CONTINENTE Quando você finalizou e lançou o filme, imaginava reconhecimento?
KARINE TELES Não. Era só uma vontade de fazer, de entrar no mercado. A gente filmou Riscado em 2009, 2010 e lançou em 2011. E eu nunca tinha escrito, mas achava que conseguiria fazer um roteiro – o Gustavo foi fundamental nessa colaboração, em muitos aspectos. Então, a gente queria realizar alguma coisa e entrar no circuito, pras pessoas verem que a gente existia. Eu vinha de muitos anos fazendo teatro, passando perrengues. E não estou glamourizando isso, não. Acho uma porcaria, uma merda que a gente ainda passe por isso no nosso país: fazer espetáculos maravilhosos em que, às vezes, tinham duas ou três pessoas na plateia. Porque a gente não tinha grana pra divulgação ou porque, sei lá, não conseguia chegar às pessoas. Isso estava chegando num ponto de me levar a desconfiar que talvez estivesse no caminho errado. Falava: “Gente, não é possível!”. E conheço muitas pessoas talentosérrimas, inteligentérrimas que desistiram mesmo ao longo do caminho.
CONTINENTE Nesse ponto é justo dizer que o filme fala um pouco do que é tentar viver de arte no Brasil?
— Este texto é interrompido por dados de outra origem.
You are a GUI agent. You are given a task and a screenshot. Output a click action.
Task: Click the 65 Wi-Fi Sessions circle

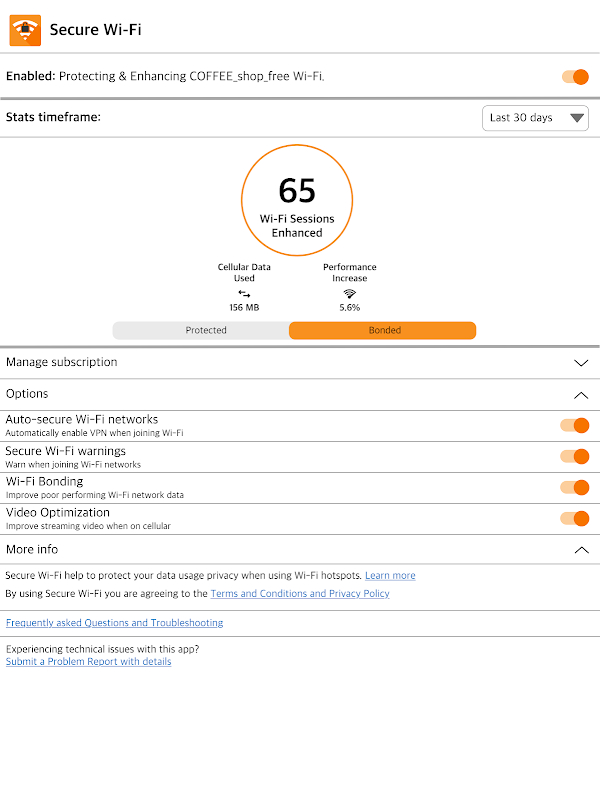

KARINE TELES Sim. Porque é aquela história: quando você fala de dentro, a chance de você alcançar muita gente é maior. Às vezes, achamos que só nós estamos sentindo aquilo, vivendo aquilo, sofrendo aquilo. E não é. Cada pessoa é única, mas as questões são muito coletivas. Claro que [o filme] nasceu de uma angústia pessoal minha e do Gustavo, mas a gente queria muito falar dessa escolha, de viver do que escolheu. Então, aplica-se a várias outras profissões. Lembro que, na época, o irmão do Gustavo trabalhava com cozinha e ele assistiu ao filme e se identificou. Falou: “Cara, é o perrengue que eu passo também”. É uma questão muito comum.
Cena da atriz em Riscado. Foto: Divulgação
CONTINENTE Tem uma hora no filme que a tua protagonista está pagando o aluguel do imóvel em que mora e escuta da proprietária, interpretada pela Gisele Fróes, que há um tempo pra sonhar, mas uma hora ele acaba e é preciso ter responsabilidade. Você chegou a ouvir isso?
KARINE TELES Eu ouvi muitas coisas, muitos conselhos do que deveria fazer para conseguir uma carreira, coisas com as quais nunca concordei. Senti que as pessoas me achavam um pouco ridícula, de “desperdiçar minha inteligência”, sabe? O elenco todo de Riscado tinha passado por aquelas situações de uma maneira ou de outra. A Gisele também, que é uma atriz genial, e improvisou muitas daquelas falas. Dizia: “Vou aproveitar pra botar na boca dessa personagem um monte de coisa que eu já ouvi”. O Lucas Gouvêa, que faz o chefe da firma de divulgação de eventos, também. Eu acho que os artistas não são respeitados no nosso país até hoje. Dá a sensação de que as Biancas [nome da personagem de Karine] vão continuar existindo por um bom tempo.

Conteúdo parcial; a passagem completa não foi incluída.